Unconfirmed: Reports of Hell freezing, pigs flying

Dick Hughes
Statesman Journal

This headline came true in 2014: "Top-notch' leader, Salem-Keizer choose each other; Public pleased with school district's new superintendent"

This one did not: "Nation praises Cover Oregon, cites 'stunning' turnaround"

The Opinion page on Jan. 1, 2014.

And this one, well, you decide: "Salem squirrels rid Capitol of legislative nuts"

Those are among the headlines that readers and the Statesman Journal Editorial Board wrote for our annual feature on the Jan. 1 Opinion page: Headlines we'd like to see come true in 2014.

These are headlines of hope and expectation, not partisanship. Of humor, not rancor.
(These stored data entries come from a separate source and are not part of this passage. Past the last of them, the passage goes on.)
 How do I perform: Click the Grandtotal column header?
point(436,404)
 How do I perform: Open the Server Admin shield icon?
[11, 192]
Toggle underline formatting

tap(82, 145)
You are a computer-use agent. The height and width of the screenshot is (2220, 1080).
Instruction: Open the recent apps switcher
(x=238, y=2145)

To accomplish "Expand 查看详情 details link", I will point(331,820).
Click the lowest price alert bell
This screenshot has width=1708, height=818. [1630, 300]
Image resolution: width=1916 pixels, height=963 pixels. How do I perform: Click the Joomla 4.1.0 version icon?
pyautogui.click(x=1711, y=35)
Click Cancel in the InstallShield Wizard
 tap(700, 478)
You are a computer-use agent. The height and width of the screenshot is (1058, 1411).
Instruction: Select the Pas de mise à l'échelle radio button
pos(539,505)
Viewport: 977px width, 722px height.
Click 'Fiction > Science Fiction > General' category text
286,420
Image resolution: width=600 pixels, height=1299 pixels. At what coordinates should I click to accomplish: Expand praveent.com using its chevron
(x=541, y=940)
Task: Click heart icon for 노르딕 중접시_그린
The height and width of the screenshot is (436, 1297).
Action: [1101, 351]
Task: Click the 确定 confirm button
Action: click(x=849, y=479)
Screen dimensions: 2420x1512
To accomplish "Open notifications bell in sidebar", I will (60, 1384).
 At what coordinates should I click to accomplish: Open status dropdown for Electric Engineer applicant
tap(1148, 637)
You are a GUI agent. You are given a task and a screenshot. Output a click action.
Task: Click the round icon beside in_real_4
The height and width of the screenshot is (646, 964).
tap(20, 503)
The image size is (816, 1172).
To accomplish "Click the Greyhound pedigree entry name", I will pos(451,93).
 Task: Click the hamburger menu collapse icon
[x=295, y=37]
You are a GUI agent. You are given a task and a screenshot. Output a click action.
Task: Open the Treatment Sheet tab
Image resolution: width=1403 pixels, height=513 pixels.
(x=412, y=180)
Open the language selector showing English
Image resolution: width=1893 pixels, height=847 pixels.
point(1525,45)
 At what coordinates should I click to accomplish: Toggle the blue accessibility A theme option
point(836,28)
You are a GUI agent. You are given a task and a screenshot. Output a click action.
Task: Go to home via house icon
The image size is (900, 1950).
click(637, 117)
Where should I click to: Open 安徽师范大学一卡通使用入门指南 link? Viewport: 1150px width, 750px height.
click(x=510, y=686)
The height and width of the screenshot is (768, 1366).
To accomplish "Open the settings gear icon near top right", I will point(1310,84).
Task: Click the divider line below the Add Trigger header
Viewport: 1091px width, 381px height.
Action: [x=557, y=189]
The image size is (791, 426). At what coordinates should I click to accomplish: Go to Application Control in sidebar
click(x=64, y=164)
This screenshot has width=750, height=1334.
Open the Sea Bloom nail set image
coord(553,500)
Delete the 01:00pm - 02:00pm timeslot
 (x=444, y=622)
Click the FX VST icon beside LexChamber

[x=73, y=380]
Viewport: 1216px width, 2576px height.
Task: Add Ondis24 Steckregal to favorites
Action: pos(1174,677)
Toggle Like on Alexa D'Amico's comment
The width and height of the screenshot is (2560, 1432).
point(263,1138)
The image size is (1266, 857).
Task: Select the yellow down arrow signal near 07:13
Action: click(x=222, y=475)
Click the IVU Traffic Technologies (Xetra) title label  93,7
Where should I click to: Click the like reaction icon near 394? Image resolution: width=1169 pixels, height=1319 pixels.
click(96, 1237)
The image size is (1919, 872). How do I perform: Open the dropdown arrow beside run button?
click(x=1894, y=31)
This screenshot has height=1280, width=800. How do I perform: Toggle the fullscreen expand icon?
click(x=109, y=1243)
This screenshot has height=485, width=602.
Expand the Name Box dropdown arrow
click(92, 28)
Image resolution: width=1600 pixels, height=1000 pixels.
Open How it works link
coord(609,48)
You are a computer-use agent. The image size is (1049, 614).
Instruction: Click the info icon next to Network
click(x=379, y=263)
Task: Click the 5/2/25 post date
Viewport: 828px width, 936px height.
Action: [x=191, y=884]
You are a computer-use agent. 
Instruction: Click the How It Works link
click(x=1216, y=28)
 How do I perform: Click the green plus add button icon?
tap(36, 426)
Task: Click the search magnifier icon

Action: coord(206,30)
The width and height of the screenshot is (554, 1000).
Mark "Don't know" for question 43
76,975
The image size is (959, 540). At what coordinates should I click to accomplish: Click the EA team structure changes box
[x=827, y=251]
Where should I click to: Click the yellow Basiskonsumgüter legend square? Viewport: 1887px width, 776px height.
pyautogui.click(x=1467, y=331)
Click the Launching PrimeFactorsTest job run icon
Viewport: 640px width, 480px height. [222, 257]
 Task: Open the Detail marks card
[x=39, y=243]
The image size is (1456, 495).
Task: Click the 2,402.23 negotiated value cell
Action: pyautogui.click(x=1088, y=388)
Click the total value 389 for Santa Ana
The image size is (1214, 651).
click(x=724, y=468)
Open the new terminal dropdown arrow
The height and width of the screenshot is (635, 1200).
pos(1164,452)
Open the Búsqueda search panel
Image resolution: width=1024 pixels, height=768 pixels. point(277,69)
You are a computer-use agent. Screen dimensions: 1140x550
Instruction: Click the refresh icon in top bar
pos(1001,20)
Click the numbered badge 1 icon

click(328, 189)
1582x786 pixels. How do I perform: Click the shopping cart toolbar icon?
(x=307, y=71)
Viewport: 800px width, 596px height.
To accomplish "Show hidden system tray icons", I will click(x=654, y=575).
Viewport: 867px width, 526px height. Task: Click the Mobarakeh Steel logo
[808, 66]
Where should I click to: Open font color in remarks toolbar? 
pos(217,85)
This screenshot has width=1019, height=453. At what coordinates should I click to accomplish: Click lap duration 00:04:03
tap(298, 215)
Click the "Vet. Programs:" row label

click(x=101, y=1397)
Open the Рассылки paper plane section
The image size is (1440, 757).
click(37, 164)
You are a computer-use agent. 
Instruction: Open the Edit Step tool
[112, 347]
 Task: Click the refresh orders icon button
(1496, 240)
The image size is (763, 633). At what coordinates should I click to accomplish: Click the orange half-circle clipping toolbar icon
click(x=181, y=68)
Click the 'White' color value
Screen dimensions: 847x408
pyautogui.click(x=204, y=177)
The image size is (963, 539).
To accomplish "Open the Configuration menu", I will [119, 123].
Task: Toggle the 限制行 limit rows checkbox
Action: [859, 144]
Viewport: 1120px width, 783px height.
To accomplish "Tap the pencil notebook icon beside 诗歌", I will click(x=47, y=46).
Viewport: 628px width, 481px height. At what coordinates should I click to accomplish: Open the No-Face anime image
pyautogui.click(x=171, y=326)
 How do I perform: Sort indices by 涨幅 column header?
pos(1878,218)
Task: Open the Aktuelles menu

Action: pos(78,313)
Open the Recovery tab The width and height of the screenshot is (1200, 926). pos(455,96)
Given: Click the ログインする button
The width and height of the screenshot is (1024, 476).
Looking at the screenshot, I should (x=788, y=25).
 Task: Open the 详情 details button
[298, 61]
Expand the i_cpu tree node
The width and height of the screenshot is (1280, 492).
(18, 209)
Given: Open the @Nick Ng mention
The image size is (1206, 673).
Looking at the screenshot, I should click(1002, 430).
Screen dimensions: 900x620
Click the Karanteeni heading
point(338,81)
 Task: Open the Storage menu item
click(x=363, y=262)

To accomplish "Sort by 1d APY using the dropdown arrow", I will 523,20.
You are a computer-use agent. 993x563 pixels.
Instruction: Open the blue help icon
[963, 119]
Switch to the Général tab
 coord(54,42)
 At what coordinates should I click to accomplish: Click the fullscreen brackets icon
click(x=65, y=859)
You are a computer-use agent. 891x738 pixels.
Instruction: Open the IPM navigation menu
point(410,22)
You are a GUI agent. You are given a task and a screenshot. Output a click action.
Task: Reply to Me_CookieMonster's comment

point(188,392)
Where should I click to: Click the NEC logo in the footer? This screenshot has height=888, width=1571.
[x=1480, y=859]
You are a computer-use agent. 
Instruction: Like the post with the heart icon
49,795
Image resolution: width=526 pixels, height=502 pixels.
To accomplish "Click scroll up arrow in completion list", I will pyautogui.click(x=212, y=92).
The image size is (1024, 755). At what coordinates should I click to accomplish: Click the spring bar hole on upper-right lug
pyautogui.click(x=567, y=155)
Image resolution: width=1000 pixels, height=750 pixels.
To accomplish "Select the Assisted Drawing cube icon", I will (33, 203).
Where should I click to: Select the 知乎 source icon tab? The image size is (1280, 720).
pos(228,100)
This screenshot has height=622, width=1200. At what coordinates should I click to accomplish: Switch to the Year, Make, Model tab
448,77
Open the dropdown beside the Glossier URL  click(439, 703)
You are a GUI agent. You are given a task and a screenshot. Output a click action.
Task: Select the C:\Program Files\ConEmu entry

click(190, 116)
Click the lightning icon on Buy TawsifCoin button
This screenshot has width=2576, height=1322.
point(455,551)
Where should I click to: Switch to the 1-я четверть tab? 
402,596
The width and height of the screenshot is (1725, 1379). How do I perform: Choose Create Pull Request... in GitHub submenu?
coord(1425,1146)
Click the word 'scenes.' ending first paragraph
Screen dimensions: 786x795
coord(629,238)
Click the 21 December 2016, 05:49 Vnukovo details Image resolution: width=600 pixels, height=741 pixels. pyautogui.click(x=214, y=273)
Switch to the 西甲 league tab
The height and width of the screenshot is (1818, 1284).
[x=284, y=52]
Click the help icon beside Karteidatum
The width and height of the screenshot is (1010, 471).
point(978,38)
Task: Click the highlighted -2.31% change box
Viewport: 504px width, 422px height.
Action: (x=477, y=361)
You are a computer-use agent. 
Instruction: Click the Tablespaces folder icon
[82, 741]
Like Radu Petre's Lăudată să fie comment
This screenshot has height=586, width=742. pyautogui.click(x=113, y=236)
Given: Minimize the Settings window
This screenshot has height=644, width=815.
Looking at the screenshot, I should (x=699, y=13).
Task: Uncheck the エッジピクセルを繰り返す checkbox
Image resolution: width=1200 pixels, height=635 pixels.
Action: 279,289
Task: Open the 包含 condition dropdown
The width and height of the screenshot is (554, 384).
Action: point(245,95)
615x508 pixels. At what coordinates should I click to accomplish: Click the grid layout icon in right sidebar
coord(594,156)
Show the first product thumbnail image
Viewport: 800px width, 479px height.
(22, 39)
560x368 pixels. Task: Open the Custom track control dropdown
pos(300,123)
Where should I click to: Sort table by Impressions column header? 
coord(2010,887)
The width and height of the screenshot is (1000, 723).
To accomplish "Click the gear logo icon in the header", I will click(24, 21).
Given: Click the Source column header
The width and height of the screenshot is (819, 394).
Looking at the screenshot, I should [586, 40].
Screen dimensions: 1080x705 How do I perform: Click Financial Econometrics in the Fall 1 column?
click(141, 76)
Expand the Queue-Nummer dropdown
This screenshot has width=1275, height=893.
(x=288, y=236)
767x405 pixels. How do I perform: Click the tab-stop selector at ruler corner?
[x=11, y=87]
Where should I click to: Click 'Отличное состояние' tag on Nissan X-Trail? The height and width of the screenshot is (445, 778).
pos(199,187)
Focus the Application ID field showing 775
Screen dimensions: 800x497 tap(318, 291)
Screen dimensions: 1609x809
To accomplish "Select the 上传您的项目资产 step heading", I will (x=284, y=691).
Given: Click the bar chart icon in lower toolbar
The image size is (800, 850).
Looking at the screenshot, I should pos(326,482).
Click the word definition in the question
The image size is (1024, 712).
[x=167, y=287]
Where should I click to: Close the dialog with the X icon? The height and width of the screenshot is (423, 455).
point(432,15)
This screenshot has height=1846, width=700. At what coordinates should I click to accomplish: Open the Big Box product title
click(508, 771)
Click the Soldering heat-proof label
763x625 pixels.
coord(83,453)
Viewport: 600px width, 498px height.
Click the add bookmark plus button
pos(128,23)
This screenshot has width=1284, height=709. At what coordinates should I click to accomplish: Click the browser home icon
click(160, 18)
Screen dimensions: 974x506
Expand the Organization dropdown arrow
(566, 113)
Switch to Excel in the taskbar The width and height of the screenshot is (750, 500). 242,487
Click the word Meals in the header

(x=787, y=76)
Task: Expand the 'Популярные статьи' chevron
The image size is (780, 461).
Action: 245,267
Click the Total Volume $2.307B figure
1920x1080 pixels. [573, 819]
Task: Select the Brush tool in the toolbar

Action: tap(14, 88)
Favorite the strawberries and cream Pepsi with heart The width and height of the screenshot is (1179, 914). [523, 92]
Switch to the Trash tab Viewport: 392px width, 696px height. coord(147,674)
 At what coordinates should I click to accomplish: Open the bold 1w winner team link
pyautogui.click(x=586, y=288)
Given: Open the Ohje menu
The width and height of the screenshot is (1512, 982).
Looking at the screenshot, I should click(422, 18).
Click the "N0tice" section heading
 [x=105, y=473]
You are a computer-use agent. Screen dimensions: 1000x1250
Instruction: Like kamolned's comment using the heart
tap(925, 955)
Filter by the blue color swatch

"Poll: Oregonians want self-serve gas, sales tax; Reports of Hell freezing, pigs flying remain unconfirmed"

Now we're seeking your suggested headlines for the Jan. 1, 2015, page. Please send them to us by Monday, Dec. 22.

Headline-writing tips

•Think short. Newspaper headlines generally are four to eight words. If you need a few more words, add a separate, secondary headline below the main headline.

•Think strong. The verb is the essence of any headline, as with a sentence. Use strong, active verbs instead of the weak "to be" verbs.

•Think tight and punchy. Headlines are not full sentences. Eliminate unnecessary words, such as "a" or "the" or "and."

•Think fair. This is not an exercise in partisanship or political philosophy. We're not interested in "Obama resigns, ends socialist momentum" or "Cheney confesses to war crimes, faces trial."

•Think local whenever possible, such as a perennial favorite, "Cherriots launches weekend bus service; Ridership soars"

•Think fun. Offbeat, humorous headlines for 2015 are welcome along with serious, topical headlines.